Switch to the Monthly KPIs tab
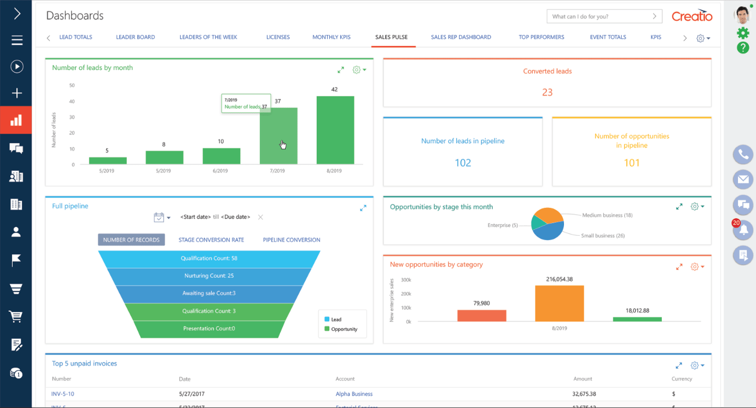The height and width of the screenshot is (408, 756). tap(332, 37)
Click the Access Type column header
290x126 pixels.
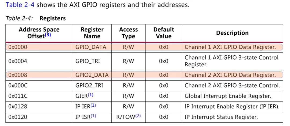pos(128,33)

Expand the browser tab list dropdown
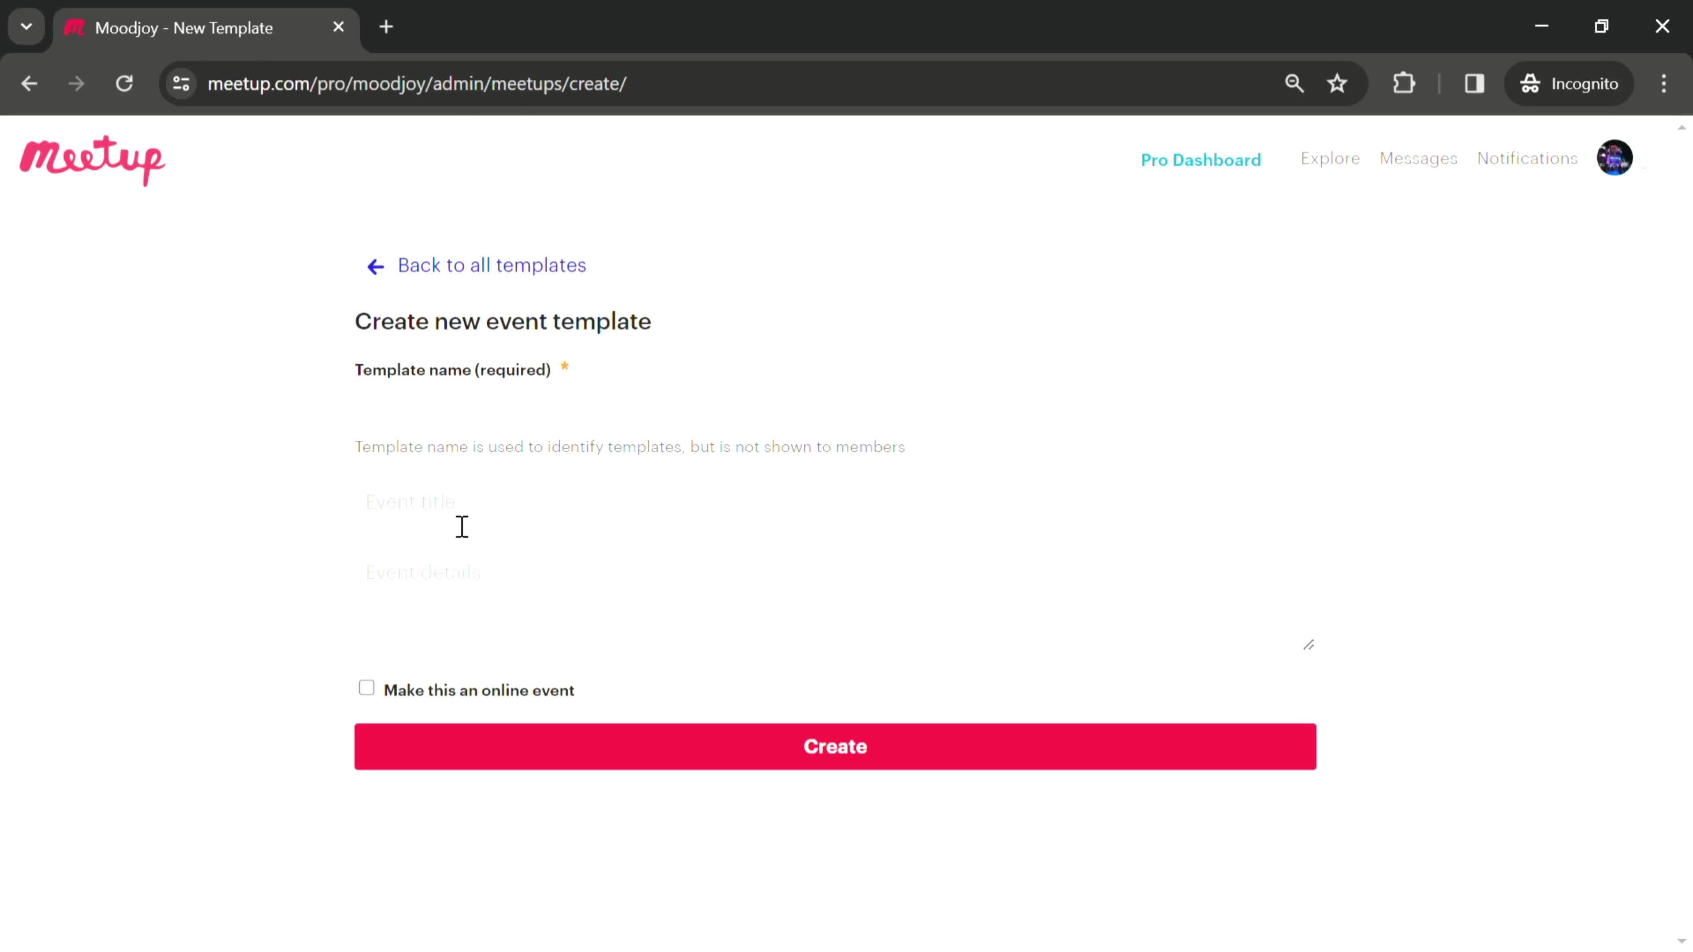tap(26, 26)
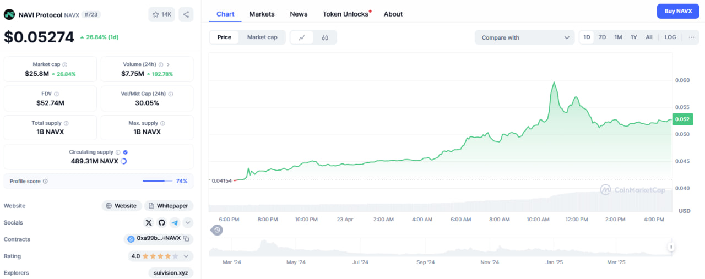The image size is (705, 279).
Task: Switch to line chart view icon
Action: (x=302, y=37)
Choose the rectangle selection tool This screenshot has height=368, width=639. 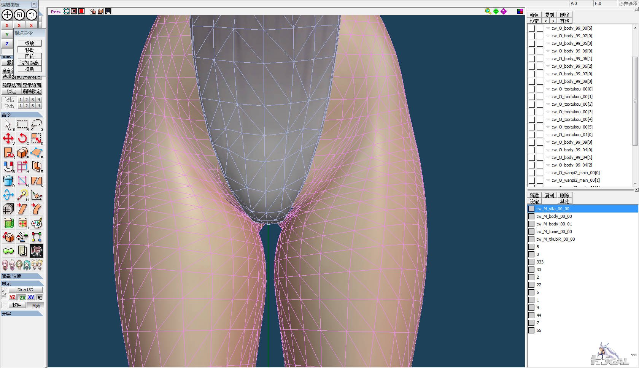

...

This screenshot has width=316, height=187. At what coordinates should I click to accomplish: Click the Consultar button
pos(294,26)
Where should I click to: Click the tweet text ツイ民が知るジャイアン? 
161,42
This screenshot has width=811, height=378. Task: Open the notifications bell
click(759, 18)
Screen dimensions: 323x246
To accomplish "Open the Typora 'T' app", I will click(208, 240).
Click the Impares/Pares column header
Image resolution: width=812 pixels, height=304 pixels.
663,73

**WORK REQUEST**:
Starting at the line with "290x126 pixels." and finishing at the line with "Choose the rectangle", copy the material above exactly, both lines included. Nothing else goes in, and no pictures.

**ANSWER FOR THE TASK**:
290x126 pixels.
pos(128,33)

Expand the browser tab list dropdown
tap(26, 26)
The image size is (705, 279).
Task: Switch to line chart view icon
Action: (x=302, y=37)
Choose the rectangle selection tool This screenshot has height=368, width=639. 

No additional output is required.